- _What you are asked to do_
The response should be an exact repetition of all the entries.

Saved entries
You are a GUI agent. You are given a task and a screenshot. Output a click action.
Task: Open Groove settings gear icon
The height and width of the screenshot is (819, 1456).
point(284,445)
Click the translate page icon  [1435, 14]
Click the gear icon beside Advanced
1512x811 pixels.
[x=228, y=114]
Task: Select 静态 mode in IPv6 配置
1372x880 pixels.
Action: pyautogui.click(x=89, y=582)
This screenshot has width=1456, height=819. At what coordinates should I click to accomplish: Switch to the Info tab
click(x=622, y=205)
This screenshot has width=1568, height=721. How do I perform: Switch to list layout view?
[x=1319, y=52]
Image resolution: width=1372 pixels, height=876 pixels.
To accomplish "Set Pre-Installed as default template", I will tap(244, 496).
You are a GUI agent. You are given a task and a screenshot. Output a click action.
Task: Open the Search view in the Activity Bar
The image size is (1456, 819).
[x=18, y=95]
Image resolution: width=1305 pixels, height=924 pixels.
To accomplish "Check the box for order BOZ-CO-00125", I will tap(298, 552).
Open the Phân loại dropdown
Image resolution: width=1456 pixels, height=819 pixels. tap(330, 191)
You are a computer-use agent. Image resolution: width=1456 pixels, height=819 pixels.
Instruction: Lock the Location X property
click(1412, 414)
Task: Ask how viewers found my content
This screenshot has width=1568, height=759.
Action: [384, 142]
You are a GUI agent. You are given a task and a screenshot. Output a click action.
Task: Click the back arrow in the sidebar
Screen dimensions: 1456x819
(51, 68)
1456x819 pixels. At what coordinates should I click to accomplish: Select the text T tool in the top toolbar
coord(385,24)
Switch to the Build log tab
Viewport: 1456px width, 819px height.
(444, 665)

- _Response box_
You are a GUI agent. You are given a task and a screenshot. Output a click action.
Task: Open Groove settings gear icon
The height and width of the screenshot is (819, 1456).
point(284,445)
Click the translate page icon  [1435, 14]
Click the gear icon beside Advanced
1512x811 pixels.
[x=228, y=114]
Task: Select 静态 mode in IPv6 配置
1372x880 pixels.
Action: pyautogui.click(x=89, y=582)
This screenshot has width=1456, height=819. At what coordinates should I click to accomplish: Switch to the Info tab
click(x=622, y=205)
This screenshot has width=1568, height=721. How do I perform: Switch to list layout view?
[x=1319, y=52]
Image resolution: width=1372 pixels, height=876 pixels.
To accomplish "Set Pre-Installed as default template", I will tap(244, 496).
You are a GUI agent. You are given a task and a screenshot. Output a click action.
Task: Open the Search view in the Activity Bar
The image size is (1456, 819).
[x=18, y=95]
Image resolution: width=1305 pixels, height=924 pixels.
To accomplish "Check the box for order BOZ-CO-00125", I will tap(298, 552).
Open the Phân loại dropdown
Image resolution: width=1456 pixels, height=819 pixels. tap(330, 191)
You are a computer-use agent. Image resolution: width=1456 pixels, height=819 pixels.
Instruction: Lock the Location X property
click(1412, 414)
Task: Ask how viewers found my content
This screenshot has width=1568, height=759.
Action: [384, 142]
You are a GUI agent. You are given a task and a screenshot. Output a click action.
Task: Click the back arrow in the sidebar
Screen dimensions: 1456x819
(51, 68)
1456x819 pixels. At what coordinates should I click to accomplish: Select the text T tool in the top toolbar
coord(385,24)
Switch to the Build log tab
Viewport: 1456px width, 819px height.
(444, 665)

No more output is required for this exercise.